(Document and screenshot pointing entries)
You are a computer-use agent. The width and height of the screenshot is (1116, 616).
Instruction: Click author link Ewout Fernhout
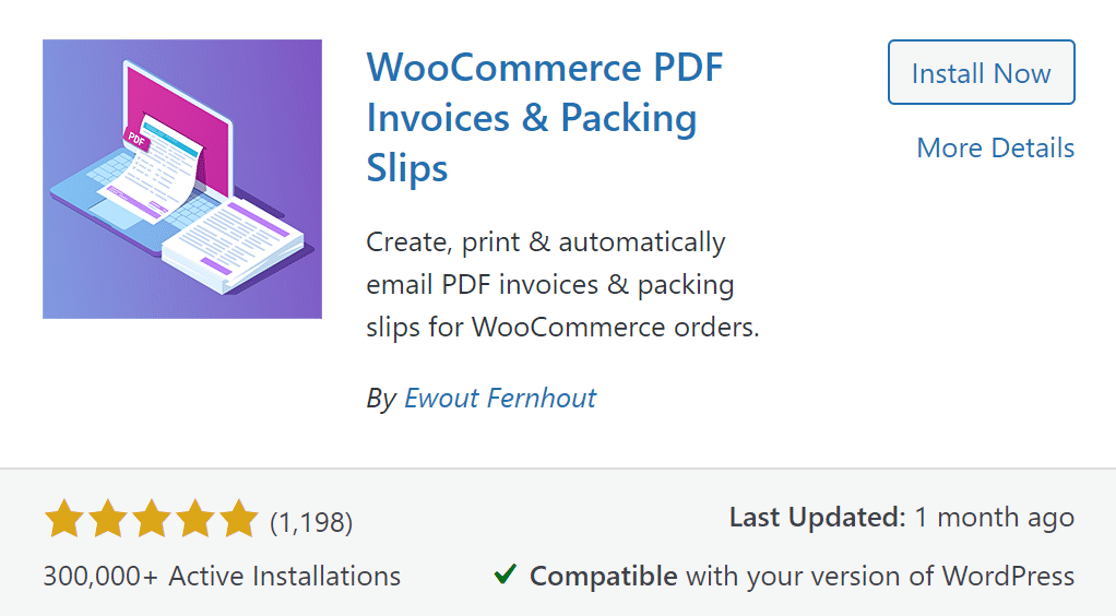pyautogui.click(x=500, y=399)
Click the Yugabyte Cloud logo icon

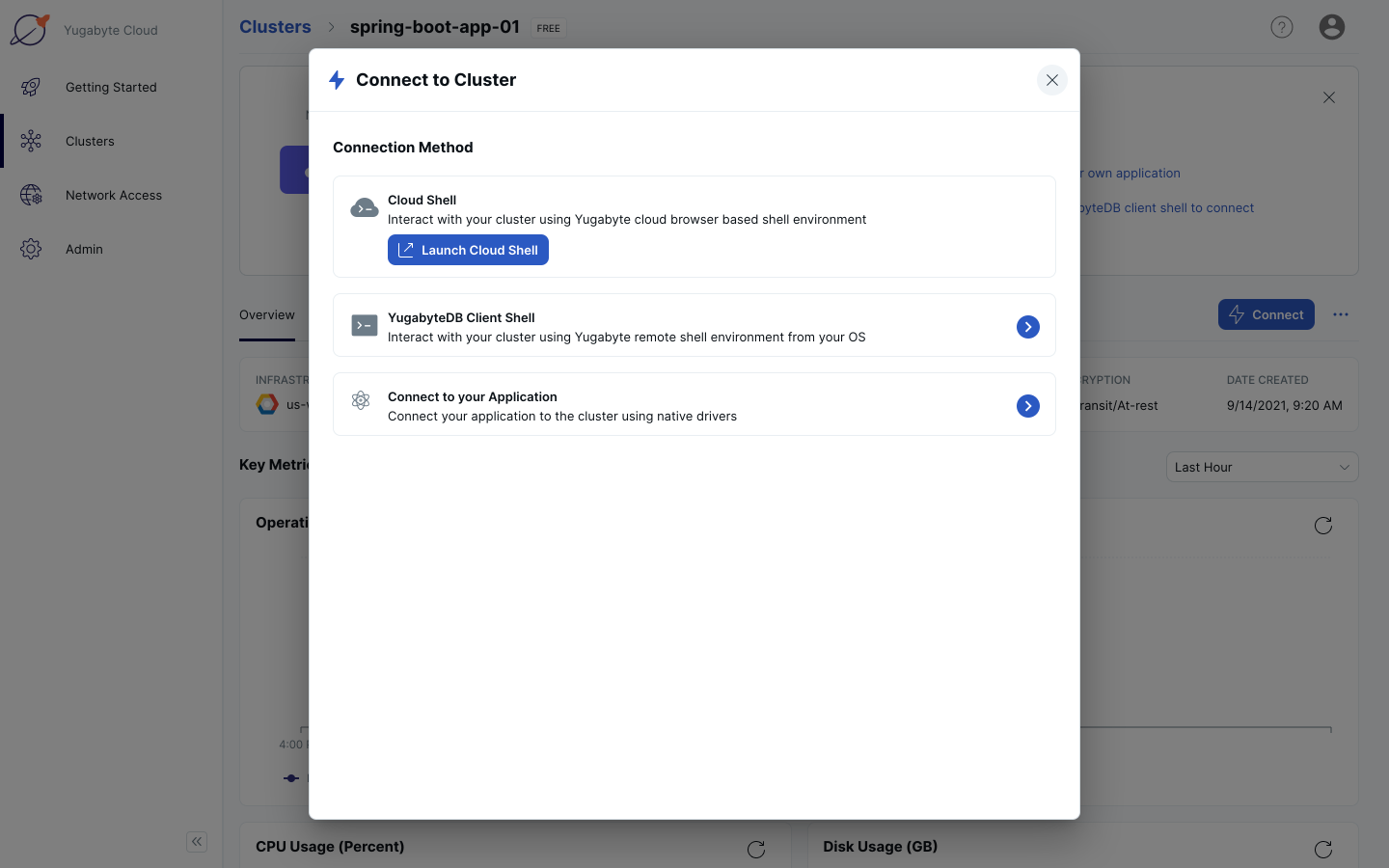click(x=30, y=30)
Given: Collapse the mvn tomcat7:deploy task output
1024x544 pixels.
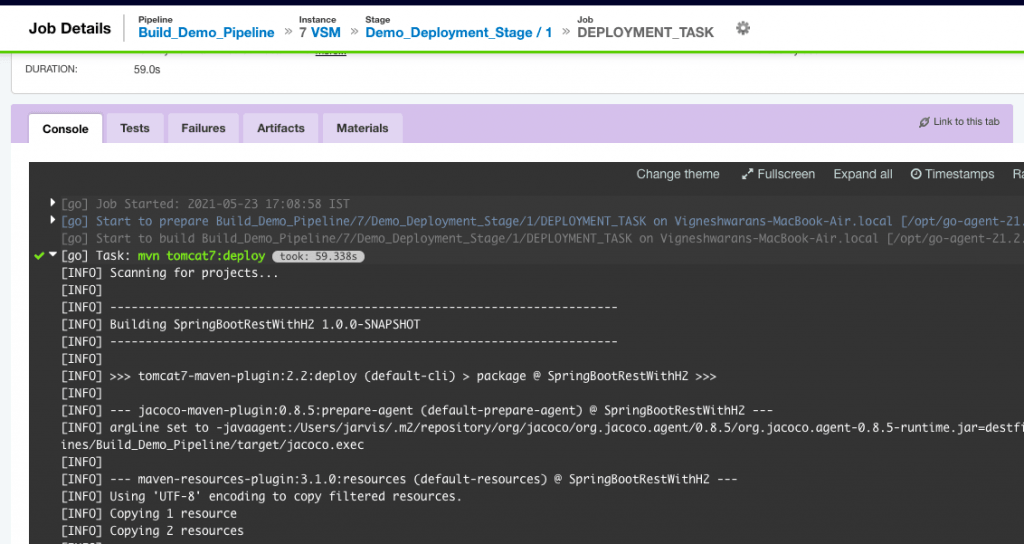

# [WHAT YOU HAVE TO DO]
Retype the entries word for word, starting at the line containing "Given: Collapse the" and continuing through the end of the entries. Leave out the pictures.

# [REPLY TO THE TASK]
Given: Collapse the mvn tomcat7:deploy task output
1024x544 pixels.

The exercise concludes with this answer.